Assim falou Joaquim! Depois levantou-se lentamente e dirigiu-se para a porta. José ainda retorquiu:
- Então e da Maria, da sua Maria?
- Essa memória não lhe dou, irá comigo para as ondas e vossemecê não precisa.... Digamos que nunca mais a vi nem soube dela…. Melhor assim! As mulheres só nos trazem problemas! Enchem-nos o peito como na maré-cheia e depois partem com os motivos só delas e deixam charcos de água podre entre as cicatrizes!
Assim falou Joaquim levando consigo, sabe-se lá que memorias mais.

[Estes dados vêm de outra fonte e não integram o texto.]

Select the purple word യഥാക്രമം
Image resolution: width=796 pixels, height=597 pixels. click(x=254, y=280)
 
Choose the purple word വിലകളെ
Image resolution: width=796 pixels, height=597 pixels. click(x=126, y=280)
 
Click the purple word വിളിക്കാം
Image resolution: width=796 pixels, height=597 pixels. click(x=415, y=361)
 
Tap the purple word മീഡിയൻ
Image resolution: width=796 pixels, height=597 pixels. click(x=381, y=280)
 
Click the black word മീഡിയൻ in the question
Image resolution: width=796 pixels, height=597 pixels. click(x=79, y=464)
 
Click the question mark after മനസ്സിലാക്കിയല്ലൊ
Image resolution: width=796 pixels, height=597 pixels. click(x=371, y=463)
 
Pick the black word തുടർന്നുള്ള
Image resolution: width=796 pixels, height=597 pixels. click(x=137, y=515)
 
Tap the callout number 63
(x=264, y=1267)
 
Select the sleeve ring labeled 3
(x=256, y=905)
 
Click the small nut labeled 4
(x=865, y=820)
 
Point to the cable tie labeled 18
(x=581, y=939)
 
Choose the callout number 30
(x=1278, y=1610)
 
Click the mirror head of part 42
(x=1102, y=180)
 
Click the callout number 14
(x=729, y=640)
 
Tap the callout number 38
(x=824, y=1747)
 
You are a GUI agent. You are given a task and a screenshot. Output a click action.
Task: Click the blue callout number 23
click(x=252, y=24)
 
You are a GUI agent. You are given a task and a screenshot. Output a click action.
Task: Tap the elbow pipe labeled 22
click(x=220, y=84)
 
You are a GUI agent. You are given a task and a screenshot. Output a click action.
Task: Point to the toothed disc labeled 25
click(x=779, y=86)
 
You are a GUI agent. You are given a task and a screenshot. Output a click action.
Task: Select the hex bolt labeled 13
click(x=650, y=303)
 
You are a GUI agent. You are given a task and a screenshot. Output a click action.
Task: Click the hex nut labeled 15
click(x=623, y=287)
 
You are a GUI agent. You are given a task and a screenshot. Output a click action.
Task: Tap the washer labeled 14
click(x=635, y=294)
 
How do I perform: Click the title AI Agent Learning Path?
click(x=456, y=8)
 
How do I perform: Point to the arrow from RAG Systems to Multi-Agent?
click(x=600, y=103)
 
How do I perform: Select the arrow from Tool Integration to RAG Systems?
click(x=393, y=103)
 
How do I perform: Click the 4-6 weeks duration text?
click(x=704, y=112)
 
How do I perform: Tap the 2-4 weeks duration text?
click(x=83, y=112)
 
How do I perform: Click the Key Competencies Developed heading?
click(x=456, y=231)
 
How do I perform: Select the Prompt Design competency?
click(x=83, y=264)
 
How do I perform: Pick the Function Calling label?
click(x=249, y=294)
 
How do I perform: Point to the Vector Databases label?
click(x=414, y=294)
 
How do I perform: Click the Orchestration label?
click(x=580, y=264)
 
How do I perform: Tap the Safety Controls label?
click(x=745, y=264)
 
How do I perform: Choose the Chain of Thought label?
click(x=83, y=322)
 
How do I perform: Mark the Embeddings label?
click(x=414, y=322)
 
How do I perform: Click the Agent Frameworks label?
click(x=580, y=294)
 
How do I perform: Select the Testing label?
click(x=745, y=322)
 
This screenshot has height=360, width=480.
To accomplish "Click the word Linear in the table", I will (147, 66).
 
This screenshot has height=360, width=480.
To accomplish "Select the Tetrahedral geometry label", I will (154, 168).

José nessa noite adormeceu na sala embalado pelas lembranças deixadas pelo velho mendigo, que se misturavam com as suas num eterno bailado. De manhã acordou tonto de claridade e com as notícias do dia: “Idoso desconhecido resgatado sem vida ao largo”
Assim, quedou-se José sentado no sofá da sala segurando a velha fotografia em que estava, com os seus pais algures numa praia do sul. Na foto, o rosto entristecido de sua mãe onde sobressaía um olhar do tamanho do mar. Nas costas da foto uma legenda: “1968- Maria de Luz, marido e filho”.